WHAT YOU SHOULD DO →
Output the lines of the entries below beginning at the one with "You are a GUI" and ending with the last, exactly as written and without pictures.

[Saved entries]

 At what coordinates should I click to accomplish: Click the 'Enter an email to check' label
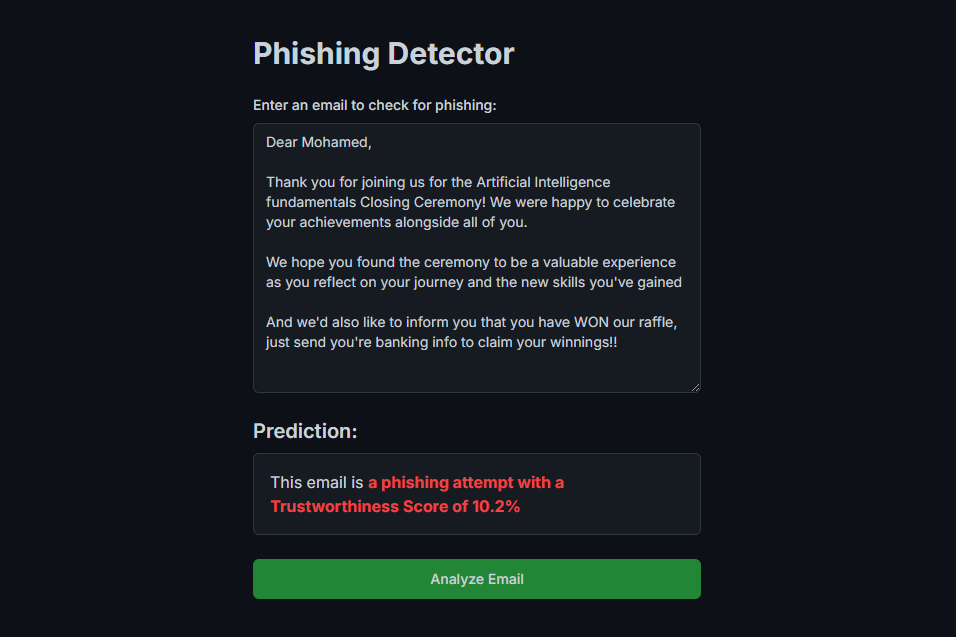(374, 105)
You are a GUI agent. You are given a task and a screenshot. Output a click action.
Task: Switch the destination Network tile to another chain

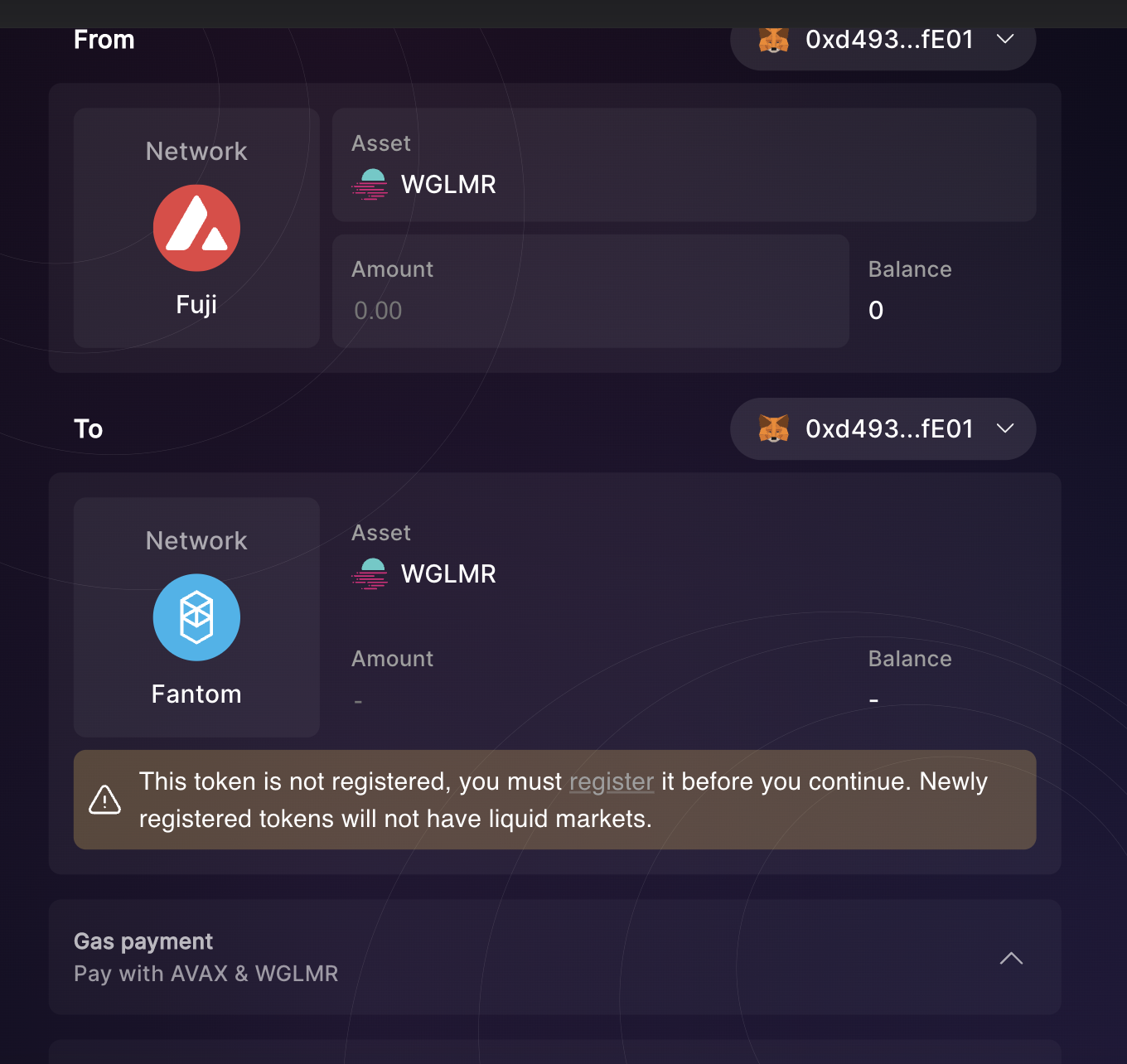pos(196,617)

ANSWER SECTION →
You are a GUI agent. You are given a task and a screenshot. Output a click action.
Task: Switch the destination Network tile to another chain

pos(196,617)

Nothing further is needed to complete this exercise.